As a former evangelical, I have always been baffled by this phenomenon.  The reason that Protestant churches often have outstanding education programs for every age group lies in marshalling the considerable teaching talents of the laity.  Sadly and even tragically, the reluctance or inability of Catholic priests to make use of the lay teaching talent in their parishes is an important factor in cradle Catholics stuffing the pews of evangelical mega-churches.

If you don’t think so, you should read the mail I’ve been getting the last two weeks as I’ve written about Catholics’ need for more Bible study.  People are hungry for it!  And often they end up in Protestant precincts as a result.

To help clear up the confusion as to why priests and the laity don’t cooperate often enough in putting on outstanding religious educational programs for every age group, I spoke with Peter Herbeck of Renewal Ministries.
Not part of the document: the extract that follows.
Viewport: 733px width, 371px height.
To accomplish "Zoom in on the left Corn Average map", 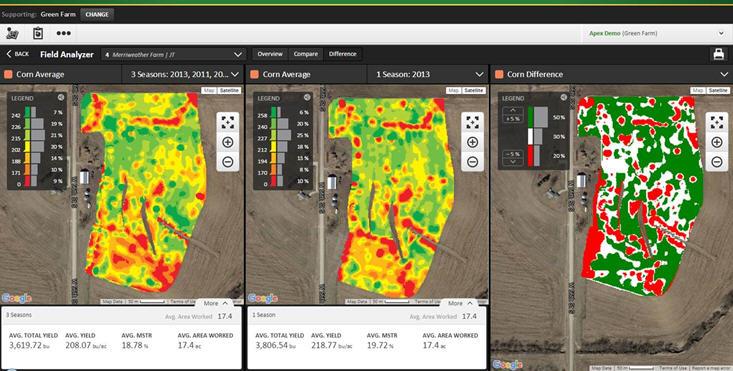I will point(228,142).
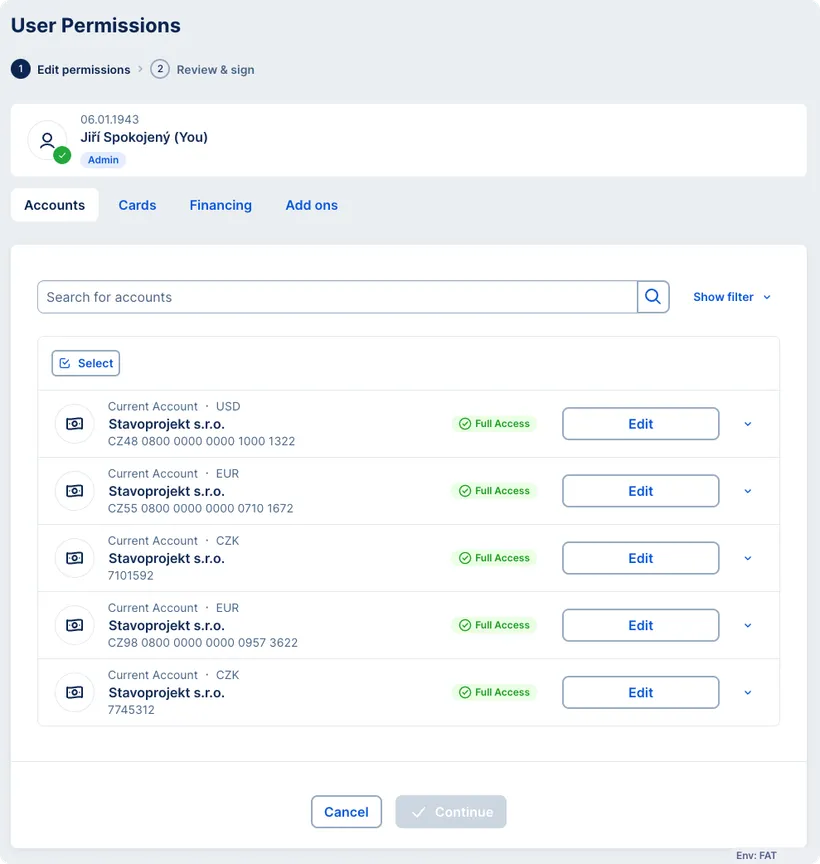
Task: Click the Full Access badge on the USD account
Action: pyautogui.click(x=494, y=424)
For the last three decades, Peter Herbeck and the other two principals at Renewal Ministries, President Ralph Martin and Sr. Ann Shields, have been at the forefront of the new evangelization.  I’d urge any among the Catholic Exchange community who do not know their TV and radio programs and their books to connect with them.

When we spoke, Peter Herbeck pointed out that while this is a tremendous time of pruning in the Catholic Church, a time of disciplining and judgment, it’s also a time when buds are bursting with new life around the world.  His work in the U.S. and in 27 other countries brings him into contact with bishops, priests, and lay people who have a profound understanding of the role of Scripture and a Christian worldview.

At the same time, he pointed out that seminary training remains, by and large, devoted to academics and personal formation.  Very little is done to encourage future-priests to disciple the lay people in their parishes.  “Watch me do this, you do it with me, and then you go do it on your own.  It [the discipleship model] is just not there—it’s not built into our formation process,” Herbeck says.  Those priests who know how to release the spiritual giftedness of lay leaders, according to Herbeck, either have an instinct for doing so or acquire the knack through association with ecclesial movements.

While I can understand this, it still is a strange state of affairs.  Not only did Jesus teach and send out the 12 disciples to proclaim the Kingdom of God, but he also sent out a much larger contingent of 72 witnesses.  Jesus devoted much of this time to nurturing the faith of those in his company, and he commissioned them to begin witnessing before they understood his mission very well.  Right before Christ’s ascension, the disciples were still asking, “Will you now restore the Kingdom of Israel,” still believing that Jesus might become the temporal King of Israel.

Jesus gave the Great Commission—to go into all the world and preach the Gospel—to all his followers.  This calling belongs to all Catholics by virtue of our baptism and confirmation, not any special appointment by church authorities.

Jesus’ “calculus” goes like this: 12 disciples plus 72 witnesses plus all those who will follow through the ages = the one Church he came to found, his bride, his body in the world.  And it didn’t matter to Jesus whether those witnessing were former madmen like Legion, “half-breeds” like the Samaritan woman at the well, betrayers like Peter, or murderers like Paul.  To all alike, he said and still says today, “You too go now into the vineyard.”

That’s not to say that the Church isn’t maintained through apostolic succession and the sacraments Jesus entrusted to his closes followers and their successors.  It is to say that the clergy must learn how to mentor and collaborate with the laity in teaching and witness.

On one of his return trips to Poland, John Paul the Great raised his index finger and said that the hour of the laity has struck.  He admonished them not to stand in the laity’s way but rather to lead them forward as good shepherds.

This is what faithful Catholics are hoping and praying for around the world.